EXERCISE DESCRIPTION » Track down every line below that holds "computer" and copy it.
RECORDS FOR THIS EXERCISE Start Marker
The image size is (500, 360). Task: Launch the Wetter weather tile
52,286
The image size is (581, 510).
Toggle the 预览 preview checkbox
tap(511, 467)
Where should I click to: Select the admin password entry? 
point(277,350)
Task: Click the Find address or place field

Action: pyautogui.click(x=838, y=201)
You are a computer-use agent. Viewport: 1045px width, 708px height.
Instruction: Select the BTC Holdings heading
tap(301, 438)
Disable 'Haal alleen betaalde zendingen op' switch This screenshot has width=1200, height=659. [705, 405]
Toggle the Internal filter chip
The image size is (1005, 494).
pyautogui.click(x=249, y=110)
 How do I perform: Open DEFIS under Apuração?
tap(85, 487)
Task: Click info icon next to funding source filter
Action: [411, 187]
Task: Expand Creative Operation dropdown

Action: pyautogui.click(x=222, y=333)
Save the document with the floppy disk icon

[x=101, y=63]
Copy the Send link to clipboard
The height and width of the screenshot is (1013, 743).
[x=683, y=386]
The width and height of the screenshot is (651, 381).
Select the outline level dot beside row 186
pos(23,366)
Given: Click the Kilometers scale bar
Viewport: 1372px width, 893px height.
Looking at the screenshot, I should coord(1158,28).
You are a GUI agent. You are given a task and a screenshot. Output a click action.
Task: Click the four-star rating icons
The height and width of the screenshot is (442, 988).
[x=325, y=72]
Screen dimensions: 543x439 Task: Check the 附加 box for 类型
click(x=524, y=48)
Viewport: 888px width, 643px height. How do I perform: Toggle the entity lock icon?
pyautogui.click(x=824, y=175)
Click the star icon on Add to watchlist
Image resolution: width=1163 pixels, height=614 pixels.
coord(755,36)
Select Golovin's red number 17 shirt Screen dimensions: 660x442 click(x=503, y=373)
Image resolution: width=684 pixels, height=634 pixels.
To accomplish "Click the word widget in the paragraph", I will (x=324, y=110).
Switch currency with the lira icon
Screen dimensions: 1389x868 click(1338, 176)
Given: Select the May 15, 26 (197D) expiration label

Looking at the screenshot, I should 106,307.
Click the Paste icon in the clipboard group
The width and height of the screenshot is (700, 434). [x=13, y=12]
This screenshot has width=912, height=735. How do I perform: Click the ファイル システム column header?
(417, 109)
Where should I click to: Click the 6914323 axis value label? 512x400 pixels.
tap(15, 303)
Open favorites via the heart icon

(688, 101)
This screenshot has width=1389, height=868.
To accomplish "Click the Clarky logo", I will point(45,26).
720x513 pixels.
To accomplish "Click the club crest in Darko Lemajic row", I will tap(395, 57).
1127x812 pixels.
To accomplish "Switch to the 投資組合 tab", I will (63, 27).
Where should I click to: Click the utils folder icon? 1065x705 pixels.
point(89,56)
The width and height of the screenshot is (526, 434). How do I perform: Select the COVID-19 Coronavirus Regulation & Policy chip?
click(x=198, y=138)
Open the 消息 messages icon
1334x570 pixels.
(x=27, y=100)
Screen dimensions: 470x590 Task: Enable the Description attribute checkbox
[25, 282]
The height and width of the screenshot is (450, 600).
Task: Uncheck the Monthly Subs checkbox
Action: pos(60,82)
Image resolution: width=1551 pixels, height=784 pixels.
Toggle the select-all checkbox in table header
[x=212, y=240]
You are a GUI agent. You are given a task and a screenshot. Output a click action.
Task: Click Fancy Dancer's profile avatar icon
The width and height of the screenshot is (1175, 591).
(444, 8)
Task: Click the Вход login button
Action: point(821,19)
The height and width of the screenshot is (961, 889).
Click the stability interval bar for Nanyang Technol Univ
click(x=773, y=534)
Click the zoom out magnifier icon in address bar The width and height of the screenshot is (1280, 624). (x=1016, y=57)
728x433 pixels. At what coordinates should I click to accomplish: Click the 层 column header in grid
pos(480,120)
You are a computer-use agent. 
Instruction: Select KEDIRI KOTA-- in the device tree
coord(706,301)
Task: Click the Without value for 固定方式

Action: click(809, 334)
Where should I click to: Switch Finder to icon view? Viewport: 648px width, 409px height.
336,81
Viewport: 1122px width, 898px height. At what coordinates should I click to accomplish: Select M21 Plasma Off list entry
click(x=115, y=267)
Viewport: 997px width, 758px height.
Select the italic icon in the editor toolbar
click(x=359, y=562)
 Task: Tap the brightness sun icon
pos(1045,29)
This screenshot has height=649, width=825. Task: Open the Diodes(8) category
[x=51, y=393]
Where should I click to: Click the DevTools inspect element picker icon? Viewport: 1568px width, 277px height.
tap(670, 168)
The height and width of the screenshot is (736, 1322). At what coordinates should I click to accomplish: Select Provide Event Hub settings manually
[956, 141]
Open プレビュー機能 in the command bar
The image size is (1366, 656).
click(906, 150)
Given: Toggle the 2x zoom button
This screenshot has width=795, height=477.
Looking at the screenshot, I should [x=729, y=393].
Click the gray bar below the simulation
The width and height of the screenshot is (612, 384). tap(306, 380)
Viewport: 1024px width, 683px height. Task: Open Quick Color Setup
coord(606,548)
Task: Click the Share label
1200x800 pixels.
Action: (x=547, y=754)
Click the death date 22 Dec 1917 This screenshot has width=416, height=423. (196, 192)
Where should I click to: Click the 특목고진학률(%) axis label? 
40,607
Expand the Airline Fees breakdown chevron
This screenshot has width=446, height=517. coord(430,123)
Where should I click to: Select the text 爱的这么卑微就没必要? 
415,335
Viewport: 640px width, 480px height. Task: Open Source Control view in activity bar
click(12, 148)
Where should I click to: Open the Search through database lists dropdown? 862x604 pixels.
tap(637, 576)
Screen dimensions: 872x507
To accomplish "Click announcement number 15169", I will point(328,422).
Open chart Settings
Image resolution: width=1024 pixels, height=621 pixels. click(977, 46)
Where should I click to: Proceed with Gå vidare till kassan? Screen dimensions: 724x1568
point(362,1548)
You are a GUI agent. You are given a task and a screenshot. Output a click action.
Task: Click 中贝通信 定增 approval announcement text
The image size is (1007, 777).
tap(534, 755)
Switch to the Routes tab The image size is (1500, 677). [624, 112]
RECORDS FOR THIS EXERCISE End Marker
COMPLETED TASK »
You are a computer-use agent. Viewport: 1045px width, 708px height.
You are a computer-use agent. 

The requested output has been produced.